Türkiye savaşta mı? Kıtlık mı var? Bu sorularının cevabı “hayır” ise vatandaşları neden ülkeden kaçıyorlar? Ne demişti? “İngiltere, Fransa, Almanya zorda Türkiye Elhamdülillah iyi durumda!” Hadi o zaman bu durumu açıkla...

Avrupa’ya Suriyeliler ve Afganlardan sonra en fazla iltica edenler Türk vatandaşları... Ekonomi gayet iyi, gül gibi ülke, cennet valla söylemleri karın doyurmuyor galiba...

★★★

Esas enteresanı sadece 2022 yılında 24 bin 362 Türk vatandaşı Meksika üzerinden kaçak giriş yaparak Amerika’ya sığınma başvurusunda bulundu. Bu sayı 2021 yılında 4.989 kişi iken, 2022’de yüzde 500 arttı. Türkiye’den sığınma başvuruları adeta patlama yaptı. Başvuru yapmayanları da hesaba katarsak durum tam bir fecaat...



★★★

Türkiye’den 20 bin kilometre uzakta Meksika üzerinden kaçanlar arasında doktorlar, mühendisler, akademisyenler, yazılımcıların da olduğu duyuruldu. Bu kadar çok kişinin derdi sadece parasızlık olamaz tabii... Ülkede özgürlükleri yok edip adaleti rafa kaldırıp umudu yok edince Suriye ve Afganistan’ın ardından gelen ülke maalesef Türkiye!

Başkanlık sistemi borçlanmak demekti!


Cumhurbaşkanı seçilmeden önce “Başkanlık sistemi hız demektir” demişti. Gerçekten çok isabetli bir söylemdi. Borçlarımız öyle hızlı arttı ki gelirlerimiz ona yetişemedi.

Parlamenter sistem yönetiminde 2017’yi 876 milyar lira kamu borcuyla kapattık.

★★★

2018 yılının ikinci yarısında sistem değişti, kamu borçlanması hızlandı. O yılı 1 trilyon 67 milyara yükselen toplam kamu borç stoku ile kapatmayı başardı.

Sonraki yıllarda iyice hızlandı ve 2022 sonunda kamu borcu 4 trilyon 33 milyar liraya çıktı. Yaklaşık beşe katladı... İşin açıkçası gerçek borç durumu bunun misliyle fazlası... Ne yap-işlet-devret projelerinin ödemeleri var bu hesapta ne de belediyelerin borcu... Daha da kötüsü bu borcun yarısından fazlası dışarıya, döviz bazında...

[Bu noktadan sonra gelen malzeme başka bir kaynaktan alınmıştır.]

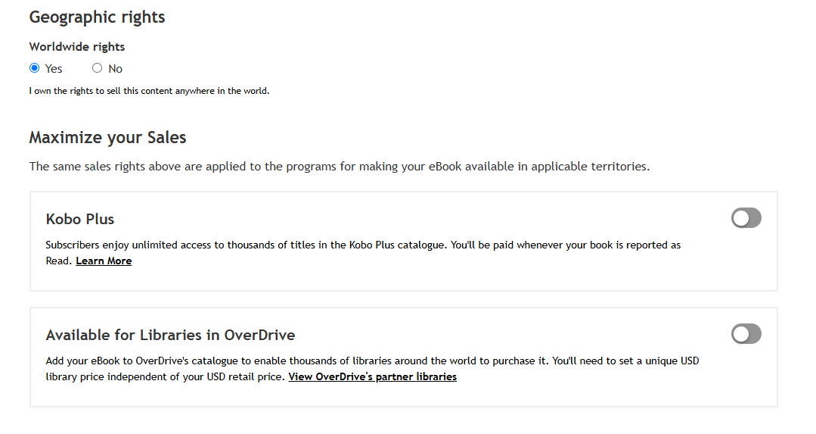Open the Kobo Plus Learn More link
The image size is (816, 434).
tap(104, 261)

Keşke bu kadarla kalsa... Toplam borç stokunda 1.9 trilyon TL’ye ulaşan iç borçların 513 milyar liralık kısmı yani yaklaşık yüzde 30’u döviz endeksli iç borç...



★★★

Bu ne demek? Kendi vatandaşın sana kendi bastığın para ile borç vermek istemiyor manasında...

Son 6 aydır sermaye kontrolleri de uygulanarak döviz baskılanınca artış yaşanmaması borcumuzu düşük gösteriyor bu durumda... Döviz fiyatları artmaya başlarsa ekonomi tam güvercin taklada...

★★★

İşler kendiliğinden düzelmeyecek. İşin fena tarafı koşullar aynı kalmayacak, kötüleşecek. Sorunlar çoktan boyumuzu aştı.

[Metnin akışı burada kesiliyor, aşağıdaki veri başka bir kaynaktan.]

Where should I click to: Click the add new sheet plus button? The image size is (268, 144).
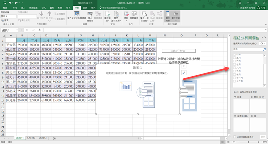54,138
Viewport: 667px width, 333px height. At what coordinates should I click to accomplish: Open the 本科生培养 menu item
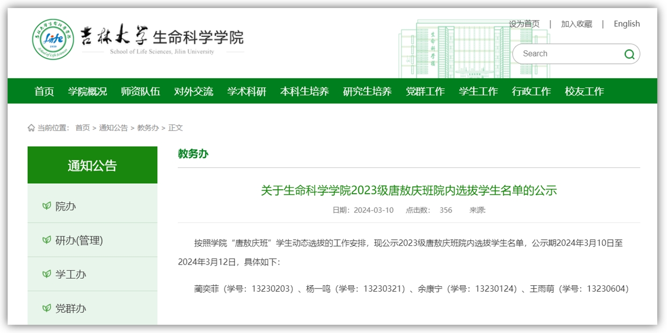tap(305, 91)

Demem o ki, değişim beklemeyin. Aynı koşullar altında aynı sebepler devam ediyor. Aynı sonuçlar doğacak! Bunun aksine inanmalarının nedeni fazlaca saf olmak!

Özel sektör de krediden dertli


Kamu borcunun yanı sıra özel sektörün de yurt dışına ciddi miktarda borcu var. Azalmış haliyle yaklaşık 155 milyar dolar...

Nitekim “bana ne aman ben anlamam bu kamunun borcu değil ki” diyemezsin. Firma borcu geri öderken verecek elindeki lirayı, alacak ödemesi gereken dövizi... Bir de bunun faizi...

★★★

Ya şirketlerin içerideki bankalara borçları? Daha fazla borçlanamıyorlar çünkü özel bankalar artık kredi veremiyorlar.

Durum Merkez Bankası para bassın kamu bankalarına paslasın daha çok kredi verilsin noktasına geldi. Yerli tasarruf havuzunun nerdeyse tamamı krediye dönüştü...  Milyarlarca liralık kredi batak... İflas etmek neredeyse yasak! Peki, ne yapsak? Batık krediler arka arkaya yeniden yapılandırılıyor. Haliyle batık kredi oranı tabii ki düşük çıkıyor.

İşte bu sebeple özel bankalar yeni kredi vermek için kaynağı bulamıyor. Bakmayız siz faizleri düşürüyoruz söylemlerine... Maliyetler her geçen gün yükseliyor. Kimse ucuza kredi alamıyor.

★★★

Zira seçim öncesi bu durum kabul edilemez. Kamu bankaları zararına bakmadan para dağıtıyor ama bir yere kadar... Sahi kime dağıtıyorlar?

Haliyle seçim sonrası ekonominin gazı kesilecek... Piyasalar asfalttan, mıcır yola geçmiş gibi savrulacak. Bir anda freni köklenmiş tır gibi olacak. İşte o gün bugünün faturası karşımıza çıkacak.